▶ [Source document]
* Start *

# Best Water Softner



## pitch (Apr 24, 2009)

Had two water softner requests in the last week. (not very common for me) I am looking for opinions on what you consider to be the best softners and filters you have installed. Last I put in was Brass Craft and a Water Boss that HO bought. I am considering pushing this area to see if I can generate some much needed work. About 50/50 with wells and city water with Hardness averaging 15 to 28 with some clear and red iron. Water is pretty neutral here in MN. Suggestions on equipment and any pitfalls to be aware of in water conditioning will be greatly appreciated.

Thanks,
Pitch


----------



## Tankless (Jun 12, 2008)

Fleck heads (made by Pentair)

The can is no big deal

The resin / mix is geared to your local area. Stay away from the Sears / Kenmore junk


----------



## nhmaster3015 (Aug 5, 2008)

Fleck 5600 series is bullet proof
Clack WS digital heads are very good also


----------



## Tankless (Jun 12, 2008)

Here's a carbon / softener combo I recently did. Duel Fleck 7000SXT (these new versions came out about 4 months ago).

Clack 1280's (2 cu/ft)

* End *

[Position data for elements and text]
* Start *

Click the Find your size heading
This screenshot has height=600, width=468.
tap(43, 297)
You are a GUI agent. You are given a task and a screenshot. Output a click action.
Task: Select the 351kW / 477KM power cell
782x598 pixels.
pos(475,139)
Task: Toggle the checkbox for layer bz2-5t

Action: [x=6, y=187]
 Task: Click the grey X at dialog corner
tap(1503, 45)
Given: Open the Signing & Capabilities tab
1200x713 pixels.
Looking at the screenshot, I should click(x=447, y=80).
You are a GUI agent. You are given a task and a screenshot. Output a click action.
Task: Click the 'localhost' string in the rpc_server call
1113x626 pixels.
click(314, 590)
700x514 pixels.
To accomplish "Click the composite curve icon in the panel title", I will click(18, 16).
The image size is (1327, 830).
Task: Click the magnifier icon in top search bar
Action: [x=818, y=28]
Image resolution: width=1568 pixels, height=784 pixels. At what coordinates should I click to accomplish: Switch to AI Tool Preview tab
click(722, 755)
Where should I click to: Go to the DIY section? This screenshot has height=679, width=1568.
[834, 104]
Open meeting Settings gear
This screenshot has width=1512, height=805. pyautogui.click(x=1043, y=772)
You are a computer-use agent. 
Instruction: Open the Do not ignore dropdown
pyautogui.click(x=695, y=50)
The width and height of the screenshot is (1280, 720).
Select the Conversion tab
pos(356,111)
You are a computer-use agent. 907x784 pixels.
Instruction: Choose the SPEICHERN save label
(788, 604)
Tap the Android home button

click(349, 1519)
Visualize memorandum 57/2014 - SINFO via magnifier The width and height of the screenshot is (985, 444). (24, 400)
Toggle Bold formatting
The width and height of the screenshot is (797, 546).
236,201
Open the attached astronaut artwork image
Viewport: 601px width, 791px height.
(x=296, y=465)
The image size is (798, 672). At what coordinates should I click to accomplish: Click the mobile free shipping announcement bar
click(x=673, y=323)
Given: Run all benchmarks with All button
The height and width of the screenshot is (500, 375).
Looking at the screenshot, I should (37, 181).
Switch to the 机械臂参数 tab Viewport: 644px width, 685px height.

* End *

Please carry on the forum thread about water softeners, picking up after its final line.

▶ [Exercise output]
7000SXT
http://www.pentairwatertreatment.com/en-us/Products/ResidentialControlValves/Fleck+7000SXT.htm

My resin is: http://www.purolite.com/RelId/33637/ISvars/default/Home.htm

It's expensive as all hell, but IMO it just the best money can buy.
http://www.purolite.com/default.aspx?RelID=606315&ProductID=454


----------



## Master Mark (Aug 14, 2009)

*clack is about the best out there*



pitch said:


> pushing water softeners is like trying to push a cart
> full of dirt up over a hill...I used to have an add in the
> yellow pages for them ,,,,, big waste of money
> 
> ...


----------



## Tankless (Jun 12, 2008)

Dude......This one appears to have your name all over it.

http://www.weilhammerplumbing.com/pictures/view.nhtml?profile=pictures&UID=10318

I don't know how one can leave an image like this up for the world to see but....what a freakin mess. No street 90's in the gas :furious: :no:




Master Mark said:


> pitch said:
> 
> 
> > pushing water softeners is like trying to push a cart
> ...


----------



## breid1903 (Feb 8, 2009)

i like the arrows so that the water will know which way to go + the wiped joints on black pipe. i don't know who put the black in but i would not include it in picture. while i'm at it where did the hillary bashing go. my wife thought that was just what should be on a website, piss all the women off. breid................:rockon:


----------



## breid1903 (Feb 8, 2009)

*on tank's picture*

another question, please? i see 5 hard water home runs. where does soft go to? is there a manifold that we can't see? just curious. breid................:rockon:


----------



## Tankless (Jun 12, 2008)

That ain't my picture man, that's all Master Mark.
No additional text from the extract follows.